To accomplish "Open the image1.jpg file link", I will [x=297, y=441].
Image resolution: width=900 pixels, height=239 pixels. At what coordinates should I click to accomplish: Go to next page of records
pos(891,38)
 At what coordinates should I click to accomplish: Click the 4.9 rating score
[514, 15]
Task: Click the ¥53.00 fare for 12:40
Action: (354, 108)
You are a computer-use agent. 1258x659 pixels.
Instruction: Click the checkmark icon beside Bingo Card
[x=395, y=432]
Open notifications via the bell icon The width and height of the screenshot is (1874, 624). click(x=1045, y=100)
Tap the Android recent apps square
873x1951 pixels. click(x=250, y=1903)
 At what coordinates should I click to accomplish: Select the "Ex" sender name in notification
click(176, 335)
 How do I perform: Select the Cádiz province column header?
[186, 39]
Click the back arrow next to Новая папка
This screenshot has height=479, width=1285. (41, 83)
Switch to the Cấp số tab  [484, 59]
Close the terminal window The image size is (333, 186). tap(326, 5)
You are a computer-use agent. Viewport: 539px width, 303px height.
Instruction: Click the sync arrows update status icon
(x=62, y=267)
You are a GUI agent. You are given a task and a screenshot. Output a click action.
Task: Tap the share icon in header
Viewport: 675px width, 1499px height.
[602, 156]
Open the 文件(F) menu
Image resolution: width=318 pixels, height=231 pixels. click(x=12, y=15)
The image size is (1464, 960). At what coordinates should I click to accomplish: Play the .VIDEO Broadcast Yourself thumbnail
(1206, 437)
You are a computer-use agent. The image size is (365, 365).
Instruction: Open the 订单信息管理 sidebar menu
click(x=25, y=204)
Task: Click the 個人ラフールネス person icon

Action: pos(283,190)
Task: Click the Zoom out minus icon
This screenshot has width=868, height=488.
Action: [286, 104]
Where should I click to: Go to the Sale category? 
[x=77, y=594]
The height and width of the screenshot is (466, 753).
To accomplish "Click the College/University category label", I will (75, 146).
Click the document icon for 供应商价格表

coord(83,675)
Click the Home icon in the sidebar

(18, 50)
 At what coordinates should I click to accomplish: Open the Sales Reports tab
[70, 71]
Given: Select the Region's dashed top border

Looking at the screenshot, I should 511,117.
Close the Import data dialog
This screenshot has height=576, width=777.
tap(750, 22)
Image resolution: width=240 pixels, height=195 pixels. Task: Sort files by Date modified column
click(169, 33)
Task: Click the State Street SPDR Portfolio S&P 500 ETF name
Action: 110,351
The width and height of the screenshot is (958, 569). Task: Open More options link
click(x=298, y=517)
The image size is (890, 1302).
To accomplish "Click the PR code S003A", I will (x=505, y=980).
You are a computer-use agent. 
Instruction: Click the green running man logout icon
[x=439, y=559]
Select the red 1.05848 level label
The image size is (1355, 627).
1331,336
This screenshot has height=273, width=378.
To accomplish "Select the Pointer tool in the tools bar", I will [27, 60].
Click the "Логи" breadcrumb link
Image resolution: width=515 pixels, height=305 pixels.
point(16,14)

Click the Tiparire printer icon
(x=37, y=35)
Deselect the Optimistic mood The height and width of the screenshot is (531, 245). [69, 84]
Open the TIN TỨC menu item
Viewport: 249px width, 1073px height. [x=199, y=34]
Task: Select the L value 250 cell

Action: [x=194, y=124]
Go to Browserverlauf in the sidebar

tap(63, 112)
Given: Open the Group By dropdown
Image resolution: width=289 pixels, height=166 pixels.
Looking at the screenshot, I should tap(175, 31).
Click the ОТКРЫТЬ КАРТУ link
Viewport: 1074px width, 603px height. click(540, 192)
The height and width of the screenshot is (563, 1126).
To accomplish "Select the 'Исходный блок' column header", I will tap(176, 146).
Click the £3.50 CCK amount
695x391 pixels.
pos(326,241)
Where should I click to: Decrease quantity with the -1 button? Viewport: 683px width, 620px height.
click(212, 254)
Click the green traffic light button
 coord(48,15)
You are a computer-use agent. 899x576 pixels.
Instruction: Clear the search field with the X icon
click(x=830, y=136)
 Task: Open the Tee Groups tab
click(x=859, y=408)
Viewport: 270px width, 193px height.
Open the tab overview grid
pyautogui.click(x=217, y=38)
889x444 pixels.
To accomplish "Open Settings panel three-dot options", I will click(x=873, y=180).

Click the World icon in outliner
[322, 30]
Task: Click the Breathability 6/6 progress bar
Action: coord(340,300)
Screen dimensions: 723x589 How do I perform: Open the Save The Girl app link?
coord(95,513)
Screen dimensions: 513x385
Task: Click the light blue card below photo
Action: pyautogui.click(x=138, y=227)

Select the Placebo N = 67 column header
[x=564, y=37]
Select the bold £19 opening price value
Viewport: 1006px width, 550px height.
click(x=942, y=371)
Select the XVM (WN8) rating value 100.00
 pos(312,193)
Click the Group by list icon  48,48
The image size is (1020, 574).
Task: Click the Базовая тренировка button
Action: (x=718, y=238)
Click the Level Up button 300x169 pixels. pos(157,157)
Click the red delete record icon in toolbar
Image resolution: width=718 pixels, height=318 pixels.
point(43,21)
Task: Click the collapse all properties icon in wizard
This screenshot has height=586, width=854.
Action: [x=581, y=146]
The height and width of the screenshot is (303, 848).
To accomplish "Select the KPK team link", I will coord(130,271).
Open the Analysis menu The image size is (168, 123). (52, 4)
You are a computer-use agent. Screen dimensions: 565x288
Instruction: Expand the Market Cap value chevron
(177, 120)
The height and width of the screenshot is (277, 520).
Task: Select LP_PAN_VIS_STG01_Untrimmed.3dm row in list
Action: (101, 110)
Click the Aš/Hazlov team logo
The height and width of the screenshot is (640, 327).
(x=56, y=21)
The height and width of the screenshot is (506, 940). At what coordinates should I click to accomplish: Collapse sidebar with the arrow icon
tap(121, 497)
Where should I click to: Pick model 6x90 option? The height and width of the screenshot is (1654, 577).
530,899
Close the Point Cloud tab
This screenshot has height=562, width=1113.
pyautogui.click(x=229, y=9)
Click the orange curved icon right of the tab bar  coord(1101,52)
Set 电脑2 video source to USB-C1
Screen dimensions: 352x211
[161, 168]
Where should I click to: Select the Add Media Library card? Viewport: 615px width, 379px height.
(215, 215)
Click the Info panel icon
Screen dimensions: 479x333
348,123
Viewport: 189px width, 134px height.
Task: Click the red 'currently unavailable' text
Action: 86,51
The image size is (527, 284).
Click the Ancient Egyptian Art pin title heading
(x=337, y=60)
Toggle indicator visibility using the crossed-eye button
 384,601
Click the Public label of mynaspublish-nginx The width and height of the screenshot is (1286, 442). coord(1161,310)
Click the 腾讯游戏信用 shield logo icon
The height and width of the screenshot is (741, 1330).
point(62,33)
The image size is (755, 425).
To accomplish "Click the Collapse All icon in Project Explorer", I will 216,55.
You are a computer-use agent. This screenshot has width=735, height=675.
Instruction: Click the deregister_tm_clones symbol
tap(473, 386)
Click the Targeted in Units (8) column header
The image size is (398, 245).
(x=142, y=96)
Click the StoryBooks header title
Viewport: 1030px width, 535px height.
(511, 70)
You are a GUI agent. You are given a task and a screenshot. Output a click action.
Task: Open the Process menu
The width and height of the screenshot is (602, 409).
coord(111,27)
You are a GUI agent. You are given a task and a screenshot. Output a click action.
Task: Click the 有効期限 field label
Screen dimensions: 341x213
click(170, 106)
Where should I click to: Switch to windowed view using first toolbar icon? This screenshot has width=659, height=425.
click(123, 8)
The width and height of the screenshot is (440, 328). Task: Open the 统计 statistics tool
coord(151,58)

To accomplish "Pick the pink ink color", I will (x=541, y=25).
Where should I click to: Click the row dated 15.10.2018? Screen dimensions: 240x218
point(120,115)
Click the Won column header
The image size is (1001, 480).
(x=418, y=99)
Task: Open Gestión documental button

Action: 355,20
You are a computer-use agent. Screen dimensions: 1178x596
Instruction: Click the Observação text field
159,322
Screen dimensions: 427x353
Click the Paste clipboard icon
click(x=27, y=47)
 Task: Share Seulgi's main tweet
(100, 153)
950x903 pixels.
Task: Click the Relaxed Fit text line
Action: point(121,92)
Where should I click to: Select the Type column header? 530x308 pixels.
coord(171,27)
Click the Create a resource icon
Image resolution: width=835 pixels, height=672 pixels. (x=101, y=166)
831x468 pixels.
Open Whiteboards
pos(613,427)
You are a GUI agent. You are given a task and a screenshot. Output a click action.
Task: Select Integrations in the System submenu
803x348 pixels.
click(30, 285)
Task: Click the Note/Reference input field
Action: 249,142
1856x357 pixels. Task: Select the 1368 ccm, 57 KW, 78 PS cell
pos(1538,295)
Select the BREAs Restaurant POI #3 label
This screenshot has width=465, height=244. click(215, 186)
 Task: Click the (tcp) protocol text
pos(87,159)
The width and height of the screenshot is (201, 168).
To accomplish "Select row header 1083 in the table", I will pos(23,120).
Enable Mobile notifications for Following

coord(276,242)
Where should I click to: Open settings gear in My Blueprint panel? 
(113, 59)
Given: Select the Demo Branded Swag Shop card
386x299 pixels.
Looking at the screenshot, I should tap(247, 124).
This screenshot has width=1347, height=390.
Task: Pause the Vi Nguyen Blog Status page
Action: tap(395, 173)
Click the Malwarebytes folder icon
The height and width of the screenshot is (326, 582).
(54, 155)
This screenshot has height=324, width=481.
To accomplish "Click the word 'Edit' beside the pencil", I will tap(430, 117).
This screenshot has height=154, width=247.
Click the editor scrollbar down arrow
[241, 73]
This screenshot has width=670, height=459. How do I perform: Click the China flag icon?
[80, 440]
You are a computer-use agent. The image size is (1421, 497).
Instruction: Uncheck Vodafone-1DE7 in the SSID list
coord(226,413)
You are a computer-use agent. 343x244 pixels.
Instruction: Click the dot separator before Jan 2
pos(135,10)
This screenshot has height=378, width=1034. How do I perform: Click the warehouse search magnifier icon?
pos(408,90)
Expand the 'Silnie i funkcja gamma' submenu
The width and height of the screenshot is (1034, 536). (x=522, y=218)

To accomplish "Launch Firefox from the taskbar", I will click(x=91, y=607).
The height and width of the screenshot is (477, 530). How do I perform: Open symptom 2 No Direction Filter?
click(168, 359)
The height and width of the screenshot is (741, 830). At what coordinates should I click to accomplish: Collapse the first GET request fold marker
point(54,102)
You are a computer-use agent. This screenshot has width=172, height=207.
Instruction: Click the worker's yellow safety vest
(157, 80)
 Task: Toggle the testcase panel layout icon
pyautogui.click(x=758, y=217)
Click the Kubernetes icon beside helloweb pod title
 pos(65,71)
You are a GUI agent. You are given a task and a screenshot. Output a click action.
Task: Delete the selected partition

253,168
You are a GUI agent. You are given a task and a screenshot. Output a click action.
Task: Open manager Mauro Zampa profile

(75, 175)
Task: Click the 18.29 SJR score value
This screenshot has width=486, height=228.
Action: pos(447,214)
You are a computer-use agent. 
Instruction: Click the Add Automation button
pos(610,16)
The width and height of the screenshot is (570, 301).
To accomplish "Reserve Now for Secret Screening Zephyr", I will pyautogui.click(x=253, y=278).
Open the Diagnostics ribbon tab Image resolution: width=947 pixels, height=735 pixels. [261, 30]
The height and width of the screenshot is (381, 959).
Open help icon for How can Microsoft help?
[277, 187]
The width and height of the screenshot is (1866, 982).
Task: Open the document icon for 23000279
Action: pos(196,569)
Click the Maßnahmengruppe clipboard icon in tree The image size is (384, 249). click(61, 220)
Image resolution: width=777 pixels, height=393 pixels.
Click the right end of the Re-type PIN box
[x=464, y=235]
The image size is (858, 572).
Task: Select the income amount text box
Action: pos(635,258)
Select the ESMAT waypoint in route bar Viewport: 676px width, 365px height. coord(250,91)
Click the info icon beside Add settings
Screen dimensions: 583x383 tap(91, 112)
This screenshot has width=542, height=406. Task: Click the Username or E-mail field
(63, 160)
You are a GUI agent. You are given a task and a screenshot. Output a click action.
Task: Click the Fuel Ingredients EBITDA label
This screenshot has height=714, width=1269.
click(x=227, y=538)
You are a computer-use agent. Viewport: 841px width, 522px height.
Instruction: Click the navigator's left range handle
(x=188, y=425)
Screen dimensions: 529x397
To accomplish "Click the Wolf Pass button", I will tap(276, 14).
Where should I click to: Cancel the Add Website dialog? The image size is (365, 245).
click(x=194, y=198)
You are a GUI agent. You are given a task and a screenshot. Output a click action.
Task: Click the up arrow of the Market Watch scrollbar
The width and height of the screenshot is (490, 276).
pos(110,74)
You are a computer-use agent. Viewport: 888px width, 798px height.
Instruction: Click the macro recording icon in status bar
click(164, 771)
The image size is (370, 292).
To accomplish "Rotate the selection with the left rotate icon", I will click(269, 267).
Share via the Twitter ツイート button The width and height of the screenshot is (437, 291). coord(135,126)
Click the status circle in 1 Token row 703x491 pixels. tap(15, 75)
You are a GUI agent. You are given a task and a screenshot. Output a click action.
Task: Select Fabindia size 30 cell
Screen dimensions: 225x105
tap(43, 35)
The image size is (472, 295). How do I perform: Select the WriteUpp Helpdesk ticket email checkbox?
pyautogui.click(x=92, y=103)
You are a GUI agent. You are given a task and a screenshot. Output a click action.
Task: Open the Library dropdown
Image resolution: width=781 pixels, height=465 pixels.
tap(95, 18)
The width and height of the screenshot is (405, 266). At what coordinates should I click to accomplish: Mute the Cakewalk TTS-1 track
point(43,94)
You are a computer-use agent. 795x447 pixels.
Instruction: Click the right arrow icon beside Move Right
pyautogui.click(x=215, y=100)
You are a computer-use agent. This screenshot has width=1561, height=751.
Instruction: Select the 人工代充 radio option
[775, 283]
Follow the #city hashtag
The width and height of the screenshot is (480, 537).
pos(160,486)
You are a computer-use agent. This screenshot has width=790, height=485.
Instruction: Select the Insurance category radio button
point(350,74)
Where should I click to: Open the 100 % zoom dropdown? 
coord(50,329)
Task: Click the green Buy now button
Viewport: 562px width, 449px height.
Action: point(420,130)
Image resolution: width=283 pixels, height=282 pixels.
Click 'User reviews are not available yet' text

▶ [Requirement] The lines above from the one containing "Close the terminal" through the one containing "The image size is (890, 1302)." are to be set down exactly, and no others.

▶ [Task response]
Close the terminal window The image size is (333, 186). tap(326, 5)
You are a computer-use agent. Viewport: 539px width, 303px height.
Instruction: Click the sync arrows update status icon
(x=62, y=267)
You are a GUI agent. You are given a task and a screenshot. Output a click action.
Task: Tap the share icon in header
Viewport: 675px width, 1499px height.
[602, 156]
Open the 文件(F) menu
Image resolution: width=318 pixels, height=231 pixels. click(x=12, y=15)
The image size is (1464, 960). At what coordinates should I click to accomplish: Play the .VIDEO Broadcast Yourself thumbnail
(1206, 437)
You are a computer-use agent. The image size is (365, 365).
Instruction: Open the 订单信息管理 sidebar menu
click(x=25, y=204)
Task: Click the 個人ラフールネス person icon

Action: pos(283,190)
Task: Click the Zoom out minus icon
This screenshot has width=868, height=488.
Action: [286, 104]
Where should I click to: Go to the Sale category? 
[x=77, y=594]
The height and width of the screenshot is (466, 753).
To accomplish "Click the College/University category label", I will (75, 146).
Click the document icon for 供应商价格表

coord(83,675)
Click the Home icon in the sidebar

(18, 50)
 At what coordinates should I click to accomplish: Open the Sales Reports tab
[70, 71]
Given: Select the Region's dashed top border

Looking at the screenshot, I should 511,117.
Close the Import data dialog
This screenshot has height=576, width=777.
tap(750, 22)
Image resolution: width=240 pixels, height=195 pixels. Task: Sort files by Date modified column
click(169, 33)
Task: Click the State Street SPDR Portfolio S&P 500 ETF name
Action: 110,351
The width and height of the screenshot is (958, 569). Task: Open More options link
click(x=298, y=517)
The image size is (890, 1302).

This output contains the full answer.